> **INPUT MATERIAL**
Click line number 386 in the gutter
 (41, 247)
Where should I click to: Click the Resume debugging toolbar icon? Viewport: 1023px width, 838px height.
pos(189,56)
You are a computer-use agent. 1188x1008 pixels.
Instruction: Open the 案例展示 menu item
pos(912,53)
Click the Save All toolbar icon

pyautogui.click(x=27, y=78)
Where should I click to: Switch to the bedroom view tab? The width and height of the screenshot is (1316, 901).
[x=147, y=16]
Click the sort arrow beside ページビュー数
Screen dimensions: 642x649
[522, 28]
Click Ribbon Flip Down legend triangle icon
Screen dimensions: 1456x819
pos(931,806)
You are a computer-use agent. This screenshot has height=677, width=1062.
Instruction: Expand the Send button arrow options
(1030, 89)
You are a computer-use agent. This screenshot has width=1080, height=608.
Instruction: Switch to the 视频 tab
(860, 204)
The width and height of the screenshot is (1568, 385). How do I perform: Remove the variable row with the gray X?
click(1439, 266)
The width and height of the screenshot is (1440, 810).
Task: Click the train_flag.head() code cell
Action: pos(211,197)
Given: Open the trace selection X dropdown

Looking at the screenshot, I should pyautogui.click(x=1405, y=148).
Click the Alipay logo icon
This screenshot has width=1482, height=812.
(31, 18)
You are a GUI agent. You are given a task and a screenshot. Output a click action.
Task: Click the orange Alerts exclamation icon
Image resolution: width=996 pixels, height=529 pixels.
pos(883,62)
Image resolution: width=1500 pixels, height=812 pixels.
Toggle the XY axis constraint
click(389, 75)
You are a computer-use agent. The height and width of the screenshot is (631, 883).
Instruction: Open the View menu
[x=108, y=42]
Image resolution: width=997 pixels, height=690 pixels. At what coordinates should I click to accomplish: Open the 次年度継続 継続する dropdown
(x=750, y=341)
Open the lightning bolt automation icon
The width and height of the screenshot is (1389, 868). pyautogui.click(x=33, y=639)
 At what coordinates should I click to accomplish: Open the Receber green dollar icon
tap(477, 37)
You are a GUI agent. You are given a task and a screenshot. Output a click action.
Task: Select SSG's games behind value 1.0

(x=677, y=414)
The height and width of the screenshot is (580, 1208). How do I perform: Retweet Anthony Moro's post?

> **INSTRUCTION**
Copy out the entire listing above word for word, from its first line through its last.

> **RESPONSE TO THIS TASK**
Click line number 386 in the gutter
 (41, 247)
Where should I click to: Click the Resume debugging toolbar icon? Viewport: 1023px width, 838px height.
pos(189,56)
You are a computer-use agent. 1188x1008 pixels.
Instruction: Open the 案例展示 menu item
pos(912,53)
Click the Save All toolbar icon

pyautogui.click(x=27, y=78)
Where should I click to: Switch to the bedroom view tab? The width and height of the screenshot is (1316, 901).
[x=147, y=16]
Click the sort arrow beside ページビュー数
Screen dimensions: 642x649
[522, 28]
Click Ribbon Flip Down legend triangle icon
Screen dimensions: 1456x819
pos(931,806)
You are a computer-use agent. This screenshot has height=677, width=1062.
Instruction: Expand the Send button arrow options
(1030, 89)
You are a computer-use agent. This screenshot has width=1080, height=608.
Instruction: Switch to the 视频 tab
(860, 204)
The width and height of the screenshot is (1568, 385). How do I perform: Remove the variable row with the gray X?
click(1439, 266)
The width and height of the screenshot is (1440, 810).
Task: Click the train_flag.head() code cell
Action: pos(211,197)
Given: Open the trace selection X dropdown

Looking at the screenshot, I should pyautogui.click(x=1405, y=148).
Click the Alipay logo icon
This screenshot has width=1482, height=812.
(31, 18)
You are a GUI agent. You are given a task and a screenshot. Output a click action.
Task: Click the orange Alerts exclamation icon
Image resolution: width=996 pixels, height=529 pixels.
pos(883,62)
Image resolution: width=1500 pixels, height=812 pixels.
Toggle the XY axis constraint
click(389, 75)
You are a computer-use agent. The height and width of the screenshot is (631, 883).
Instruction: Open the View menu
[x=108, y=42]
Image resolution: width=997 pixels, height=690 pixels. At what coordinates should I click to accomplish: Open the 次年度継続 継続する dropdown
(x=750, y=341)
Open the lightning bolt automation icon
The width and height of the screenshot is (1389, 868). pyautogui.click(x=33, y=639)
 At what coordinates should I click to accomplish: Open the Receber green dollar icon
tap(477, 37)
You are a GUI agent. You are given a task and a screenshot. Output a click action.
Task: Select SSG's games behind value 1.0

(x=677, y=414)
The height and width of the screenshot is (580, 1208). How do I perform: Retweet Anthony Moro's post?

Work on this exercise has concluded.